The question is not whether Mexico will deliver a perfect World Cup — no host does. The question is whether the gaps are manageable, and whether the experience on the ground can meet the expectations that draw people to stay. The documentary's subjects made their calculation before the first whistle. Mexico's hosts must make theirs before the first fan walks through a stadium gate.
The Weeks Ahead
With matches beginning in approximately fourteen days, the pressure on Mexican organisers is acute. The infrastructure delays reported by Nikkei Asia will either be closed in that window or they will define the tournament's opening chapter. Stadium by stadium, city by city, the readiness picture will crystallise.

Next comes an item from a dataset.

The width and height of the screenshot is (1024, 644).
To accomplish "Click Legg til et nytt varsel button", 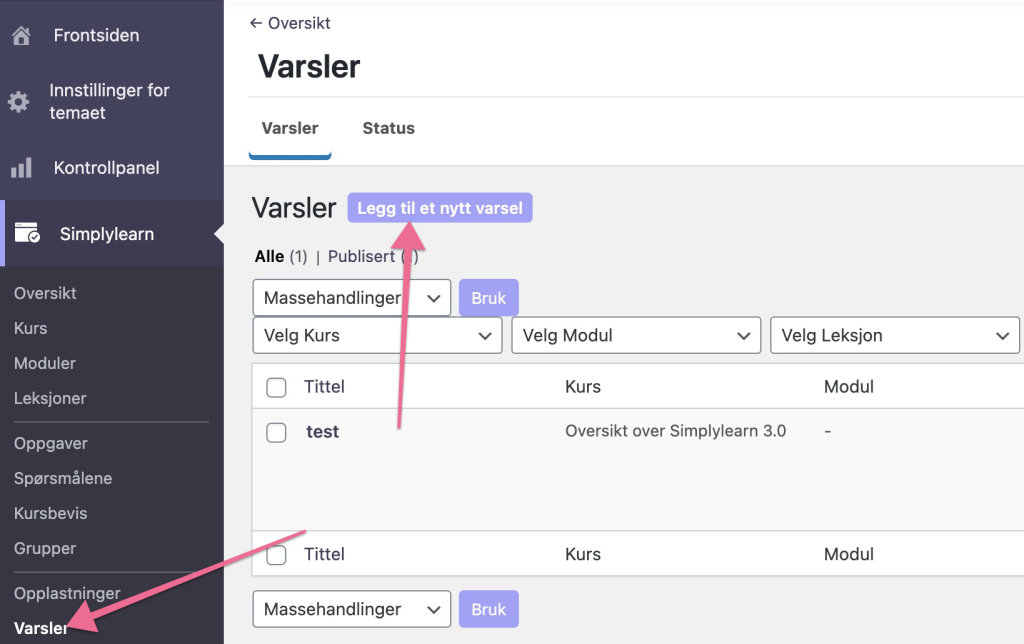I will (x=440, y=208).
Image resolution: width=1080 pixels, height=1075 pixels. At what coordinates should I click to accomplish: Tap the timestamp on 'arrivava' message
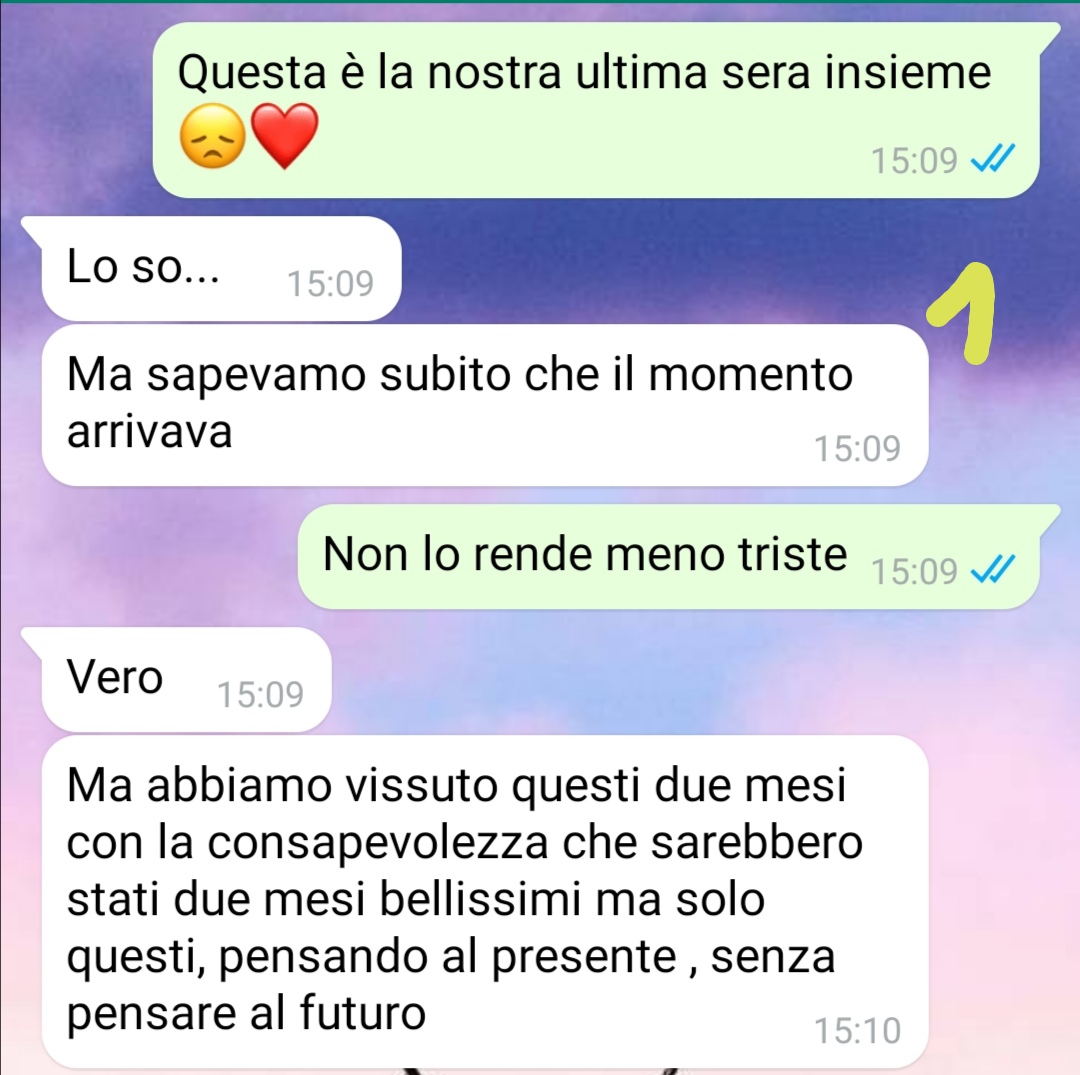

What the BBC film suggests is that the fans have already made their judgment. They came for the football, stayed for something harder to quantify, and are watching from inside the country rather than from a distance. That is a verdict that the preparation spreadsheets cannot produce — and one that Mexico's hosts will need to live up to.
This article was prepared using wire reporting and documentary coverage of the 2026 World Cup fan experience.